Als ich wieder in der Lage war, auf meine Umgebung zu achten, war der Junge vom Friedhof verschwunden, da lag nur noch der andere Junge, den ich als Lichtgestalt gesehen hatte. Er regte sich nicht, obwohl die Leute um ihn herum sichtlich ausser sich waren - sie schrien, weinten und liefen panisch durcheinander. Doch der Junge lag einfach nur reglos da und starrte blicklos in den Himmel. Und erst da begriff ich es: Er war ... tot.

Wieder krümmte ich mich würgend zusammen, doch mein ohnehin schon leerer Magen wollte jetzt erst recht nichts mehr hergeben. Trotzdem konnte ich nicht aufhören zu würgen.

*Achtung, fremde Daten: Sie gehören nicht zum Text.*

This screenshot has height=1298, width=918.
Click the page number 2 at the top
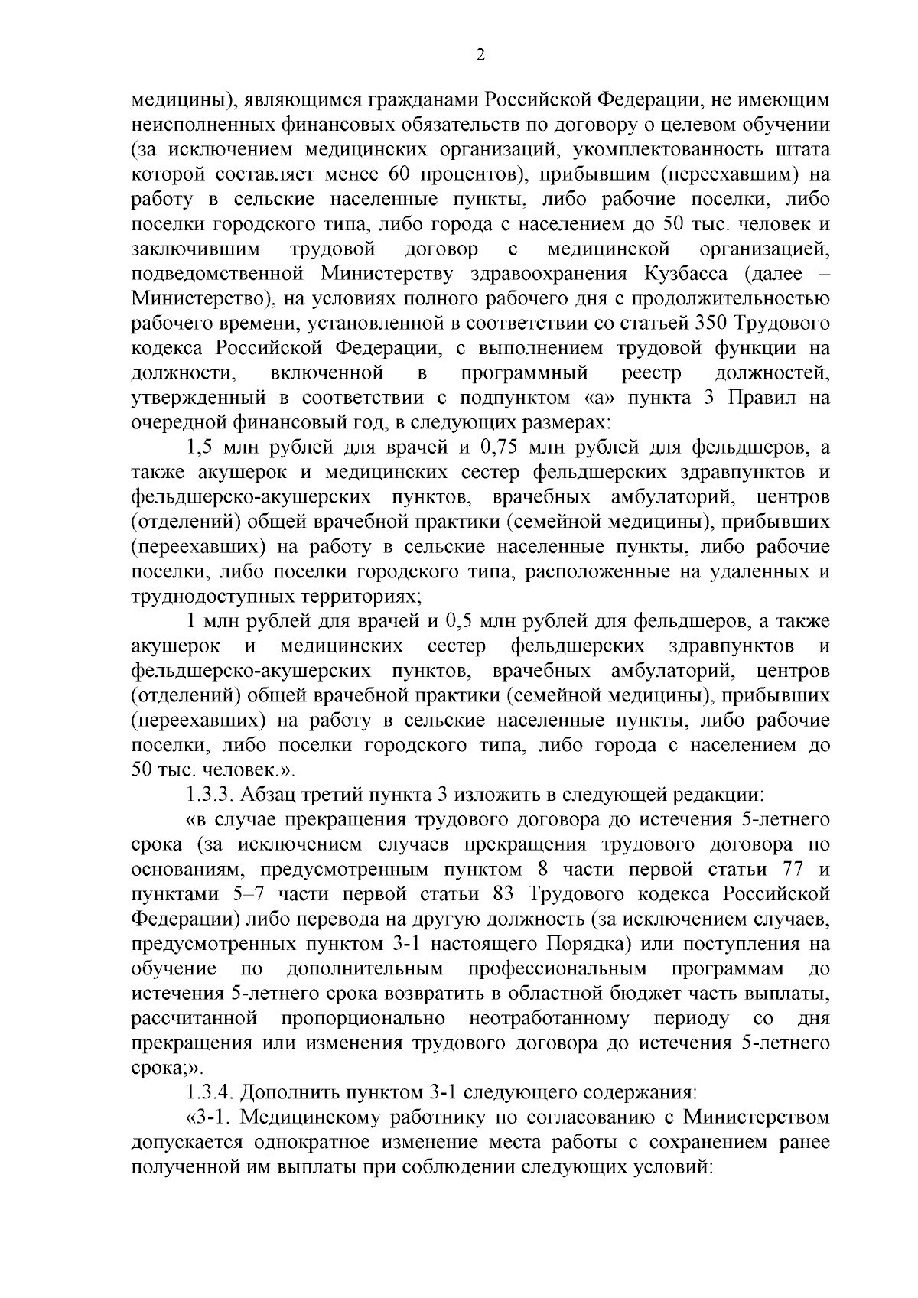[480, 54]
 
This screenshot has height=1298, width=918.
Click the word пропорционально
[363, 1019]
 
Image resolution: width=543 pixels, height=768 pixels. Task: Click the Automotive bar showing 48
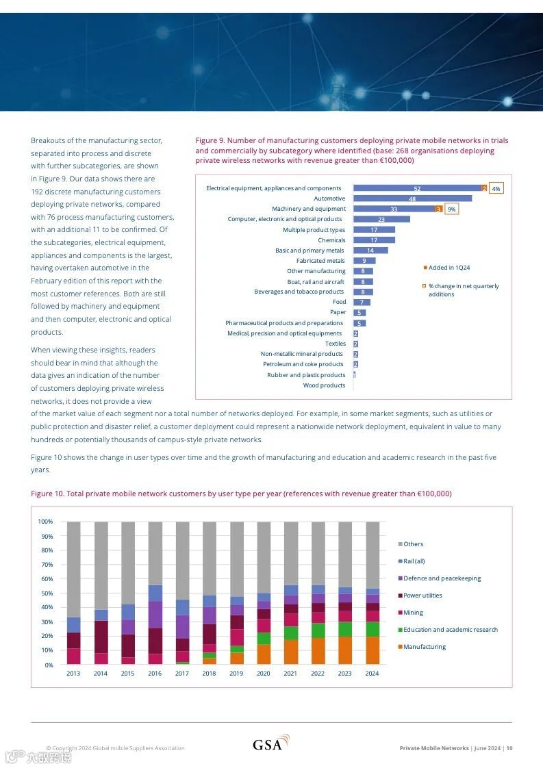(x=412, y=199)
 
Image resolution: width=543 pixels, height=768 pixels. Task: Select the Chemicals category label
(x=331, y=240)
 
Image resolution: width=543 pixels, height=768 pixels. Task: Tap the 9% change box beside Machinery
(x=451, y=209)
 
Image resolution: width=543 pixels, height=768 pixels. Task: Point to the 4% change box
(x=496, y=188)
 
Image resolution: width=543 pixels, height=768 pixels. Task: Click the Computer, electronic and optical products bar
(x=381, y=219)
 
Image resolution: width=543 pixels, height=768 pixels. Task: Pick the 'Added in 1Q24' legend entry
(x=449, y=268)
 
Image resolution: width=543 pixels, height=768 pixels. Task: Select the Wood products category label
(x=324, y=385)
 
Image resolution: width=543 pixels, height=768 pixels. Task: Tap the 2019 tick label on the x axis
(x=236, y=674)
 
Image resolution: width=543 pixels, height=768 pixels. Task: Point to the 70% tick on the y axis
(x=46, y=565)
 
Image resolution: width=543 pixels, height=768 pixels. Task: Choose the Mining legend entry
(x=413, y=613)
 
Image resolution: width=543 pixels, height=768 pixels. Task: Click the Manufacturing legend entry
(x=424, y=647)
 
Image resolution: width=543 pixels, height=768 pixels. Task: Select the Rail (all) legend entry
(x=414, y=561)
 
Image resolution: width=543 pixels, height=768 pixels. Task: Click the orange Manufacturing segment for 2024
(x=372, y=650)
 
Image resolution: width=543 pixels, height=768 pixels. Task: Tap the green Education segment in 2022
(x=318, y=630)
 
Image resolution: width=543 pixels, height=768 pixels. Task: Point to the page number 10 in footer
(x=509, y=748)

Eine energische Stimme brachte langsam etwas Ordnung in das Chaos um mich herum. Der tote Junge wurde hochgehoben und weggebracht und die Menge schien sich langsam zu zerstreuen. Eine warme Hand strich beruhigend über meine zitternden Schultern und eine beruhigende Stimme erklang direkt neben meinem Ohr: "Schsch, alles wird gut. Keine Angst, alles wird gut."

"Wer sie wohl ist, was meinen Sie, Albus?", wandte sich die Stimme jetzt an jemand anderen, "Schauen Sie sie sich doch nur einmal an, sie ist klitschnass, als wäre sie in den Schwarzen See gefallen. Und sie trägt nur diese Lumpen am Leib..."

"Wir werden schon herausfinden, wer sie ist. Tun Sie mir einen gefallen und bringen Sie die junge Frau in den Krankenflügel, Minerva. Ich werde mich derweil um die Diggorys kümmern", erwiderte eine andere, tiefere Stimme.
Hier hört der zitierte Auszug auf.